Hong Kong bridge: engineering marvel links three cities

The fantastic 1983 vision of a Hong Kong tycoon is now being realised with the construction of the mammoth Hong Kong-Zhuhai-Macao Bridge.

Builders of the Hong Kong-Zhuhai-Macao Bridge, which will be the world’s longest bridge over water, overcame one of the most complex challenges ever to confront engineers. The Y-shaped span, which will link the three cities, incorporates the latest engineering technology and design, enabling the structures to withstand a magnitude 8 earthquake, a super typhoon or a strike by a cargo vessel weighing 300,000 tons.

Engineers were confronted with complex geological and topographical conditions, taking into account prevailing winds and tidal forces.
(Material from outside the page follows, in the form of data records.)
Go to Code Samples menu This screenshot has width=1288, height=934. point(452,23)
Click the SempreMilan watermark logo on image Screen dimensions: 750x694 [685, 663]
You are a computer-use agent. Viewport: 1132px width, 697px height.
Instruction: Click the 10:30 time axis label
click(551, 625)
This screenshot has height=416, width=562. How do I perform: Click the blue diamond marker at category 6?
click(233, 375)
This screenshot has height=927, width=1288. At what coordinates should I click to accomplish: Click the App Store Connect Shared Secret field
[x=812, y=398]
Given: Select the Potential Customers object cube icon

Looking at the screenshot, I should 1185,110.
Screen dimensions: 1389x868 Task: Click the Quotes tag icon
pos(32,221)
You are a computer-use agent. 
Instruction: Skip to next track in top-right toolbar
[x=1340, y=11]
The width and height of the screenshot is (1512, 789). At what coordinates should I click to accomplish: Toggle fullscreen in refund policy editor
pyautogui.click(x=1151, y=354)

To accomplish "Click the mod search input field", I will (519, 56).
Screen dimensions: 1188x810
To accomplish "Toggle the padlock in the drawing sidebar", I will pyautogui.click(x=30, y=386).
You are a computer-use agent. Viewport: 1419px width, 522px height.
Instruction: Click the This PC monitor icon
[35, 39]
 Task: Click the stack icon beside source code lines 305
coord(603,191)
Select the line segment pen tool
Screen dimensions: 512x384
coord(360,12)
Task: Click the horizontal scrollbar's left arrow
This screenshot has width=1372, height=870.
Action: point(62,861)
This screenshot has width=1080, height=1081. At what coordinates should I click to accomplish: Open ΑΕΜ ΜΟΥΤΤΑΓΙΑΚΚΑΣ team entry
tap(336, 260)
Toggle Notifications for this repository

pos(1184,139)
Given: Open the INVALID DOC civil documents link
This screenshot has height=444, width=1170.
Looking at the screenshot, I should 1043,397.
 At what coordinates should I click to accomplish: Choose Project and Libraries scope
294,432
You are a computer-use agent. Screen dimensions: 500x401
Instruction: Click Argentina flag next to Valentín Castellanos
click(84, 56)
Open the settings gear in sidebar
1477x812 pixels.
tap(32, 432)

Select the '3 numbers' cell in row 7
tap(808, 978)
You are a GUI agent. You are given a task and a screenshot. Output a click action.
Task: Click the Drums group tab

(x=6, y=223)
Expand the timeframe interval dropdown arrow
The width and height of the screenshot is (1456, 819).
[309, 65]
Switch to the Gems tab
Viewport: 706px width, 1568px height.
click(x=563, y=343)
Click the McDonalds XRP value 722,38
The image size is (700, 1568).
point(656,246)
From an artificial island near Hong Kong International Airport, the structure runs west to another artificial island off the eastern shore of Macao, a distance of 34.2 miles, 20 times the length of San Francisco’s Golden Gate Bridge. The bridge, which is expected to open by the end of the year, will also connect to a town being built on reclaimed land in Macao.

A journey by land, which can take up to four hours, will be shortened to as little as 30 minutes, according to official projections. Though officially called a bridge, it is in fact a series of bridges and tunnels crossing the Pearl River estuary – 18.6 miles above water, 4.3 miles of underwater tunnels and a number of artificial islands.

The major section will provide a dual three-lane expressway to handle traffic up to speeds of 100 km/h. The total bridge width is 108.6ft, with two 46.7ft tunnels and a vertical clearance of 16.7ft.

As many as 4,000 ships a day are expected to navigate waters above the tunnel, serving ports around the estuary.

The artificial islands constructed at the ends of the sea tunnel are reinforced by 120 giant steel cylinders, each 73.8ft in diameter and 180ft high, equivalent to the height of an 18-storey building. Each cylinder weighs 550 tons, about the same as the world’s largest passenger jet, the Airbus A380.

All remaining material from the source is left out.